In a new study published in Science Advances, Erika Wise, associate professor of geography in UNC’s College of Arts and Sciences, and Matthew Dannenberg used climate information recorded by Ponderosa pine trees in the U.S. Pacific Northwest to reconstruct storm track position and intensity over the past three centuries. Lead author Wise explains, “These trees are on dry, steep slopes and their growth is limited by how much water they get each year. We chose sites around the interior of Washington where the water getting to the trees changes based on how storms enter North America and flow over the Cascade Mountains.”

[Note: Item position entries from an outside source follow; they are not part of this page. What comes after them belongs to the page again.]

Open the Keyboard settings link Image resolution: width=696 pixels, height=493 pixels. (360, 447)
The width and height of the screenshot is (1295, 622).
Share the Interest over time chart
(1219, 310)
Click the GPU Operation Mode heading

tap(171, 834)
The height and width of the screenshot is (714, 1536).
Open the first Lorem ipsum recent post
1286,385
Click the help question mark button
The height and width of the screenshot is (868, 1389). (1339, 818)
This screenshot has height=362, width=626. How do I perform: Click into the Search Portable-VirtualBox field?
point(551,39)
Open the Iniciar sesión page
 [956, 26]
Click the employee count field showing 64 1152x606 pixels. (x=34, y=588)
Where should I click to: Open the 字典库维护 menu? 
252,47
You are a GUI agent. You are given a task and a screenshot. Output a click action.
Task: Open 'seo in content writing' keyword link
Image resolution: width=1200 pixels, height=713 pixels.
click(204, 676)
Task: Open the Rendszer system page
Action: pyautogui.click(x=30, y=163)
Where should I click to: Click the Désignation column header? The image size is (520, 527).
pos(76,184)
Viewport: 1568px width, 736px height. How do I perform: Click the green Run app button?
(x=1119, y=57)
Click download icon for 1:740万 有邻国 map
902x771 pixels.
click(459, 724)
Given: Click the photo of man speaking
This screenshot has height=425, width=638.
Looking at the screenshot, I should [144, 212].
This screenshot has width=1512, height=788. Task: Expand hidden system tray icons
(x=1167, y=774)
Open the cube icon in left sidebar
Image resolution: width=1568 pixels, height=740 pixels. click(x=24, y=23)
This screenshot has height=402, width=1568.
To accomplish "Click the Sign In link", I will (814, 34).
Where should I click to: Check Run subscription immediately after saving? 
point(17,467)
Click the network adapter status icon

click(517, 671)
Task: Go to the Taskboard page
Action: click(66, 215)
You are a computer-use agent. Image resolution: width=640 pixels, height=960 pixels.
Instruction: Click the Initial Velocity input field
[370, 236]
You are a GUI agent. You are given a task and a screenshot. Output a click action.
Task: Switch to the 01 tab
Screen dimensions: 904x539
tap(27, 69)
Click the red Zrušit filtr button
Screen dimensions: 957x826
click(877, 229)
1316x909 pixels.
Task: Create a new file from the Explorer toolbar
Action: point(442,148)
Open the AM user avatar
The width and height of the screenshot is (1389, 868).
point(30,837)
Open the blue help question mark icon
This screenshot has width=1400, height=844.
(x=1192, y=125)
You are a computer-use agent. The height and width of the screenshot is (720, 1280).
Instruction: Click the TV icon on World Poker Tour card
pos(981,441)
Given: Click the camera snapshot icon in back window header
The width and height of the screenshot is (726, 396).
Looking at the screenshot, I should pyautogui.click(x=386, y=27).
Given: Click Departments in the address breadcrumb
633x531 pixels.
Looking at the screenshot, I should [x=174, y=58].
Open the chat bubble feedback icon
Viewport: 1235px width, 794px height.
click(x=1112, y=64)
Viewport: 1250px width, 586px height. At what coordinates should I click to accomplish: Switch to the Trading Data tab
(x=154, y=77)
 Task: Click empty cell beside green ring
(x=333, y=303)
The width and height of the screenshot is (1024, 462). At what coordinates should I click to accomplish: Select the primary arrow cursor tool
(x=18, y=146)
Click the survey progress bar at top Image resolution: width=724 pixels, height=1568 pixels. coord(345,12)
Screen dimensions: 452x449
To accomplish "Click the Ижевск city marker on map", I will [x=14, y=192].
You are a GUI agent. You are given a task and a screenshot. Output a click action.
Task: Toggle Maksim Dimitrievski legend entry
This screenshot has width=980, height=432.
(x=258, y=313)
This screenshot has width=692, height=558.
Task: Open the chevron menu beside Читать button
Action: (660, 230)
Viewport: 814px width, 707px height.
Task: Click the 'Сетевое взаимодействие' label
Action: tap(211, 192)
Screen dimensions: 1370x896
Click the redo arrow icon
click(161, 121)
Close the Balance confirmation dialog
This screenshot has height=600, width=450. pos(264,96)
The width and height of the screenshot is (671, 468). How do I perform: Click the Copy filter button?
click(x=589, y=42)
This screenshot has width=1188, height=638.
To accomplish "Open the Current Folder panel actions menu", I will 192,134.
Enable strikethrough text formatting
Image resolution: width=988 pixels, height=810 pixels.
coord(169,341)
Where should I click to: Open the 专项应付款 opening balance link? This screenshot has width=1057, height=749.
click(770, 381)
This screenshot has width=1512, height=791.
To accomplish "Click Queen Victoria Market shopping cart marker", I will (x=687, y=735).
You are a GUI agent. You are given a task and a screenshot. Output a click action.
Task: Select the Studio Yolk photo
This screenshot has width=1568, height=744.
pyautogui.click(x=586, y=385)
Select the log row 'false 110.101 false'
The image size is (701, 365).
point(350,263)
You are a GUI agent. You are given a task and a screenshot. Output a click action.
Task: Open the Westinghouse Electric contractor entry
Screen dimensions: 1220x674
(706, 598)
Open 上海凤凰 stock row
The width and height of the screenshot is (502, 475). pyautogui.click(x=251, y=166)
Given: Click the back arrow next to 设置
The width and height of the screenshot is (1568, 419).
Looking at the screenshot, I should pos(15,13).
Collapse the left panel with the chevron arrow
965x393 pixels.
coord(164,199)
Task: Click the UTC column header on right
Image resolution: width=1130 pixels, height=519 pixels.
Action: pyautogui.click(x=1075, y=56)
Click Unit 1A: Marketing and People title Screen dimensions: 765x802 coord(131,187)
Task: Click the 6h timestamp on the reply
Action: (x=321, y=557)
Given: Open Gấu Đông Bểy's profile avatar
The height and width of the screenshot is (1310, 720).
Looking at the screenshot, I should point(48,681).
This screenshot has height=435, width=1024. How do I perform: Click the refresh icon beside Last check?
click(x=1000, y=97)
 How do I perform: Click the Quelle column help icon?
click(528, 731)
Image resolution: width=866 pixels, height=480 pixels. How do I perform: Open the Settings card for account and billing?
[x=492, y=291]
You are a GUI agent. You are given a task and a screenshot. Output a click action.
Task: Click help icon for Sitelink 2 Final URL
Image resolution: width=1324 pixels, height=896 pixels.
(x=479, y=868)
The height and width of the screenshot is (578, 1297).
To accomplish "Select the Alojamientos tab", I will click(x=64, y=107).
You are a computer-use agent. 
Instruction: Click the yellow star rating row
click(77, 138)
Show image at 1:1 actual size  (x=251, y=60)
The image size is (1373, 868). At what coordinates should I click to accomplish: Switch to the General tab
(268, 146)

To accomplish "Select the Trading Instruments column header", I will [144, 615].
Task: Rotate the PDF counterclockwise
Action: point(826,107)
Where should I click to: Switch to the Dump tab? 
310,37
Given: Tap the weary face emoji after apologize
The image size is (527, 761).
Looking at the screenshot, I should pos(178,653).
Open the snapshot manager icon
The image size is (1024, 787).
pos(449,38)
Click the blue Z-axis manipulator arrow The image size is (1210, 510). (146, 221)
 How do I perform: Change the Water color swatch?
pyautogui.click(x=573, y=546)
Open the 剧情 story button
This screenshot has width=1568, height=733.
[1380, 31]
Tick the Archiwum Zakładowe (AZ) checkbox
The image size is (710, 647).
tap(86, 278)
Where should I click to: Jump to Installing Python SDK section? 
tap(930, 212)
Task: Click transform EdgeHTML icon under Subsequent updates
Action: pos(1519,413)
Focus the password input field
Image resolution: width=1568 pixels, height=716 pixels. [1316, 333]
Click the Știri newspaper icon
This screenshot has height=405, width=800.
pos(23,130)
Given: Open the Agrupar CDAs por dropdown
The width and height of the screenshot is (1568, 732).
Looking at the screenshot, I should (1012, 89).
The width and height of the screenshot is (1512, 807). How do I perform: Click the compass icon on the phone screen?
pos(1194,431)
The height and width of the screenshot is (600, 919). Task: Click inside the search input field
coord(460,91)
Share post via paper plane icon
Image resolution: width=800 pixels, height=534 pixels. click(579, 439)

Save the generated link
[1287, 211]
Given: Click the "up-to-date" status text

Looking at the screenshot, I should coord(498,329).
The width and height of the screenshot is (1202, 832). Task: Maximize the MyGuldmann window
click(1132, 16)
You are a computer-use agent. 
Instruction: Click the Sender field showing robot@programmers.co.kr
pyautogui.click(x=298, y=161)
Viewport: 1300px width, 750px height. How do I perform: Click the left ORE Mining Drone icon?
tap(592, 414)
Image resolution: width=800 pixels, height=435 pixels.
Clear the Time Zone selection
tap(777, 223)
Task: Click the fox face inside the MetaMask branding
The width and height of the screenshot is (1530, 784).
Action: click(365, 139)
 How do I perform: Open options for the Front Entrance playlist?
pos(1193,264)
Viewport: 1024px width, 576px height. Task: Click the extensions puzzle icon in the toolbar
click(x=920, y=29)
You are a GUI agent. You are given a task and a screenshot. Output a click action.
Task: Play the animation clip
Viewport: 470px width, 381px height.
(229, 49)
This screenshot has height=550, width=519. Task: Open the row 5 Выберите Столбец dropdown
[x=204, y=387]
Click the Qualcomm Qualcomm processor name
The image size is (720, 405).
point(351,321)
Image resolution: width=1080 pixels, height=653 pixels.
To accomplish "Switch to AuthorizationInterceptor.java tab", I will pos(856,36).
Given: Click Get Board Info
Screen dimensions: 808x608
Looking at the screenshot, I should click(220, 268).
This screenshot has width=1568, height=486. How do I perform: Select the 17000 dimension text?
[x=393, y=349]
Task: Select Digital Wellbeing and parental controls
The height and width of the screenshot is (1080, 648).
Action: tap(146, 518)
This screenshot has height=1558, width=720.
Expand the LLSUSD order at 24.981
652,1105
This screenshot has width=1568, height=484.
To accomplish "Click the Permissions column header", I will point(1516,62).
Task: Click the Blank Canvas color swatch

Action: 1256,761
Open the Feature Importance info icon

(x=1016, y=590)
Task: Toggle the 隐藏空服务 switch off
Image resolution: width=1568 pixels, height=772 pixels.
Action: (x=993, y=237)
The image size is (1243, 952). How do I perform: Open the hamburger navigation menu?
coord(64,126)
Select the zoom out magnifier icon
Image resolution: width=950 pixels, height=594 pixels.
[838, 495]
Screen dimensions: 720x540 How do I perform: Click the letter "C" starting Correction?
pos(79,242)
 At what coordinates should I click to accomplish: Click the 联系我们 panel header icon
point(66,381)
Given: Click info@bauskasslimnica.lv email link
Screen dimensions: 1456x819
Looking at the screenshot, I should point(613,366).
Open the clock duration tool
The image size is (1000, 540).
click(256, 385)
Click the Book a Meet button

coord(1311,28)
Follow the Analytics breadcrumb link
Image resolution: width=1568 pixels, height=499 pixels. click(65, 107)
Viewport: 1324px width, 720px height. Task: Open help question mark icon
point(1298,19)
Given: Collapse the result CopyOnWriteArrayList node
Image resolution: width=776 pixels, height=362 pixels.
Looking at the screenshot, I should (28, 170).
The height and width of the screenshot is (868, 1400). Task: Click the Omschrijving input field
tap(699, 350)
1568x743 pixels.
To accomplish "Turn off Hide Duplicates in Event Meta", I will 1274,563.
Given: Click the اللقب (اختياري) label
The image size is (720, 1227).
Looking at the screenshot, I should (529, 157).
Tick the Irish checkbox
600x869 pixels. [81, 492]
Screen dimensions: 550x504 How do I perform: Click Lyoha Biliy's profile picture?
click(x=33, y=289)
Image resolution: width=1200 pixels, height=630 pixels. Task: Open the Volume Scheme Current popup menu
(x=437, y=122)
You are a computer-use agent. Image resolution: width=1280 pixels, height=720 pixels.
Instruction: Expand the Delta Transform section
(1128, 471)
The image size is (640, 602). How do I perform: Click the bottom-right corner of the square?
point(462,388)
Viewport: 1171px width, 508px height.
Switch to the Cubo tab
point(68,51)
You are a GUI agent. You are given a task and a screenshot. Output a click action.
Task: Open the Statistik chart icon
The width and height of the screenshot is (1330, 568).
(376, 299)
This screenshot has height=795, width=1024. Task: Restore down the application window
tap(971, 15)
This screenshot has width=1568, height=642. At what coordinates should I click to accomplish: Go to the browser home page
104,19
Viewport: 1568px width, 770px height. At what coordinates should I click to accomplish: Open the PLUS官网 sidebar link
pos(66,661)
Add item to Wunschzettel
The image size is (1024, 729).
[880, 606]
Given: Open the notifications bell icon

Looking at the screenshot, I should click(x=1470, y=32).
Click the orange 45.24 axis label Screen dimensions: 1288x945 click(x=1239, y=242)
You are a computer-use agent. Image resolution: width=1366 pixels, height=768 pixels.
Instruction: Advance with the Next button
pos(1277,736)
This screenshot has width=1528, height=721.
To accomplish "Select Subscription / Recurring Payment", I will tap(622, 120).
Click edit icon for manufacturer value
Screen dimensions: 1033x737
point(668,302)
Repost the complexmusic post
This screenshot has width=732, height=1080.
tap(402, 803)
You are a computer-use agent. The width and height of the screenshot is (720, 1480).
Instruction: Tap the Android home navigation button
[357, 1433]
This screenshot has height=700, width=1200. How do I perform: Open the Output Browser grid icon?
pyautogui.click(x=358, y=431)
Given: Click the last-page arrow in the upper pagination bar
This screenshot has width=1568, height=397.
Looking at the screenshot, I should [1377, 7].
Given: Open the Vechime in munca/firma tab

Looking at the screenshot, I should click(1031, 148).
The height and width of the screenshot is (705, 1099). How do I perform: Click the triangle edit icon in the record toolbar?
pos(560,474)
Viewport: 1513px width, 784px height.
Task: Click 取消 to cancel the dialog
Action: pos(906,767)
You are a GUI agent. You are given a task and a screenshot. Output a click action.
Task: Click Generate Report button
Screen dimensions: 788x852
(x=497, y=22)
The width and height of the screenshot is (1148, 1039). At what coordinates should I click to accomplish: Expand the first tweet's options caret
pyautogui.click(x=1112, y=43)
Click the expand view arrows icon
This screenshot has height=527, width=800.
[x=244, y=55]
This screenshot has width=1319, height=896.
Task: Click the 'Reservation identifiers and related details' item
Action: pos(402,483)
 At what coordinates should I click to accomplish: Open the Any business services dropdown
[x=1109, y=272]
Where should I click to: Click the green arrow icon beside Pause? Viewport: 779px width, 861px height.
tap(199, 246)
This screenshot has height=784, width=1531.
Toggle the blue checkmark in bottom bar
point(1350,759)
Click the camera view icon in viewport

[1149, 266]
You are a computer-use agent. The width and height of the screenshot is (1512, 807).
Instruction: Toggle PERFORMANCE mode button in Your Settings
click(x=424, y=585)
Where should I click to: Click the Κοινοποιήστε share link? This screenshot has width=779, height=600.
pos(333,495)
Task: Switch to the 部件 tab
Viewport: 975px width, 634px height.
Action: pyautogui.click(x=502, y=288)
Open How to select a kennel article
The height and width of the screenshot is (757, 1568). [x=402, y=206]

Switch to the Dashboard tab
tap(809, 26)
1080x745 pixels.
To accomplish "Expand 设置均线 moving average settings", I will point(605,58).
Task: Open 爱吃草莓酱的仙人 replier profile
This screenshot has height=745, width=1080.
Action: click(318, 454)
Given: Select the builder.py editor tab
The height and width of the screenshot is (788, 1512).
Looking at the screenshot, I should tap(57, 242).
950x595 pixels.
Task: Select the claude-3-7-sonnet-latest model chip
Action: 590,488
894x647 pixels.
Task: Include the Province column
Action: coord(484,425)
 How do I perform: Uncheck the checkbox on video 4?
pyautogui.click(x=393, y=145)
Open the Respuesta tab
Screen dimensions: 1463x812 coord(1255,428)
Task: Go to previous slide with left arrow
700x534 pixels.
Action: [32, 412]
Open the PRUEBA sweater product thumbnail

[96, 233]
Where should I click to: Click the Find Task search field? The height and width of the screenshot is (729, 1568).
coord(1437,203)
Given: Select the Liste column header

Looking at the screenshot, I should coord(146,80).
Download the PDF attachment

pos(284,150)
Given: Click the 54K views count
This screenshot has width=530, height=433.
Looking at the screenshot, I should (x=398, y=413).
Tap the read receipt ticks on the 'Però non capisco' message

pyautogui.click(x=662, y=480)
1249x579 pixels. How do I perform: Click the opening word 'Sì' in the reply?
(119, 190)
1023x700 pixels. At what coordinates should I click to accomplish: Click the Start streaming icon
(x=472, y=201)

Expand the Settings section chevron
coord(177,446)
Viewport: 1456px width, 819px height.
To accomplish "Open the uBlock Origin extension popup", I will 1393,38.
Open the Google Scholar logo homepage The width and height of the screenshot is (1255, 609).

Their study, funded by the National Science Foundation, showed that changes in storm tracks have been linked to patterns of drought over the past 300 years, and that changes in the tropical Pacific Ocean associated with El Niño are partly responsible for shifts in the northern Pacific storm track trajectories. The study also showed that in the context of the longer-term record, recent changes in storm tracks likely represent a warming-related signal that has been amplified by natural decadal variability.
“This study emphasizes the need for long-term, continuous records when studying climate,” Wise said. “If federal agencies like NOAA, USGS, and NASA eliminate parts of their monitoring systems due to budget cuts – whether it is Earth-monitoring satellites, weather stations, or streamflow gages — that information is permanently lost.”
Wise is now working with colleagues to gain additional information from the trees using stable isotopes locked in the tree-ring cellulose. This will help them to understand if there have been seasonal changes in the source of the trees’ water back through time, and what impact shifts in the timing of rain and snow might have in the future.